The country's most popular macaroni and cheese brand, the bright orange stuff in the bright blue box, is getting a facelift.
Kraft Foods Group is removing artificial colors and preservatives from its original recipe Macaroni & Cheese dinners, the company announced today, making it the latest in a series of food companies to focus on quality ingredients.
The move comes at a difficult time for Kraft. The company was recently forced to recall 6.5 million boxes of macaroni and cheese after small pieces of metal were found in some boxes. Late last year, it fired many of its advertising agencies following sluggish demand and slowing sales. Over the past few years, Kraft has been among the companies targeted by consumer advocacy groups, who have pressured the food company to make its products less processed. Even first lady Michelle Obama threw a thinly-veiled jab at Kraft mac & cheese when she told Cooking Light magazine, "[W]e stopped eating macaroni and cheese out of a box because cheese dust is not food..."

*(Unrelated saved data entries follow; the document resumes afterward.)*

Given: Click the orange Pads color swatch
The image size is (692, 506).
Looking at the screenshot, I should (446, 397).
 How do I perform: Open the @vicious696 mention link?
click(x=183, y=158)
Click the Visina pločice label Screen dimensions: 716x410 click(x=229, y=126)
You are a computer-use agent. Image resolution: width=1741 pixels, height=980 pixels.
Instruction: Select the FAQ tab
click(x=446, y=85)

Kraft, it seems, has listened.
"Consumers have been telling us, and parents in particular, that they want to feel good about the foods that they eat and that they serve their families," Triona Schmelter, Kraft's vice president of marketing for meals, told the Chicago Tribune. "The one thing they are most adamant about," Schmelter added, is "they absolutely don't want us to change the taste."
Kraft said the "new and improved" Macaroni & Cheese will hit store shelves starting in January 2016. The announcement comes after about three years of research and consumer tests, it added. The foodmaker will remove Yellow dyes Nos. 5 and 6 from the recipe, replacing them with paprika, annatto and turmeric.

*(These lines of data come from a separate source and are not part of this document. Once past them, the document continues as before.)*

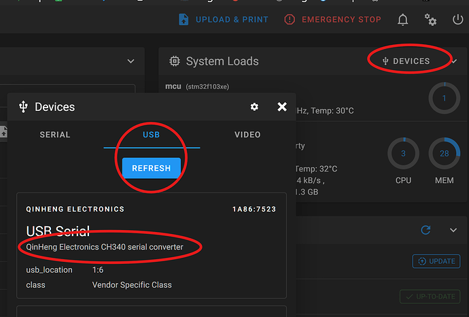Viewport: 469px width, 317px height.
Task: Click the System Loads chip icon
Action: 175,61
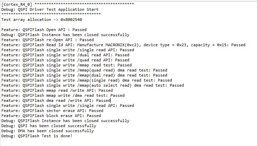This screenshot has width=257, height=146.
Task: Click the "mmap(auto select read)" line
Action: pyautogui.click(x=92, y=85)
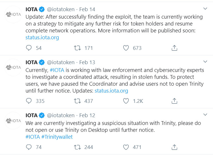This screenshot has width=213, height=155.
Task: Reply to the Feb 14 exploit update tweet
Action: pos(29,48)
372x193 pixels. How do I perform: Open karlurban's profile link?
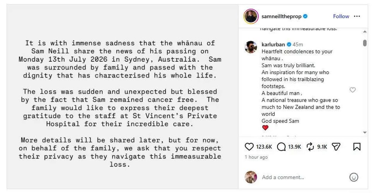(273, 44)
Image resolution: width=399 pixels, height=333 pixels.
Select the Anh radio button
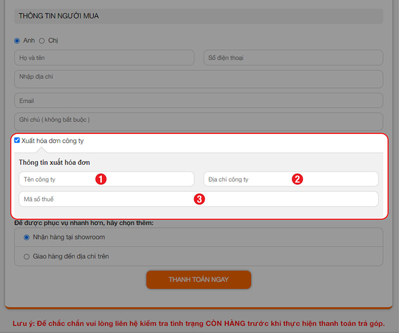point(17,40)
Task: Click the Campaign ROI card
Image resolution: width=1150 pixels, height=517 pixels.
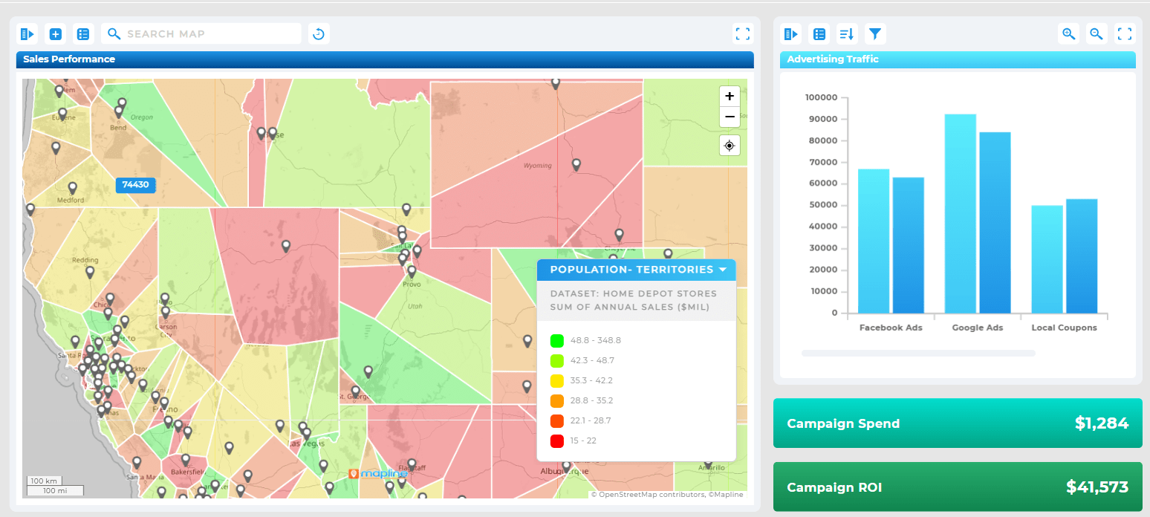Action: (958, 487)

Of course, Kraft is just latest company to turn to more natural ingredients at the behest of consumers looking for better quality in the food products they buy.
According to reports, McDonald's may introduce kale to its menu later this year. The fast food giant also announced that it will phase out chickens raised with antibiotics and begin to offer milk from cows not treated with the artificial growth hormone rbST.
And as the Chicago Tribune pointed out, there's more. "H.J. Heinz, which last month unveiled plans to buy Kraft, launched a yellow mustard this week highlighting natural ingredients such as stone-ground mustard seeds. Hershey is introducing a simpler list of ingredients for its milk chocolate bars and milk chocolate Kisses sold in the United States. And Kellogg is launching a line of muesli and granola cereals without preservatives, artificial colors or artificial flavors."
It's an industry-wide trend toward higher-quality, less-processed foods, spurred by consumers - a win-win for both companies and their customers.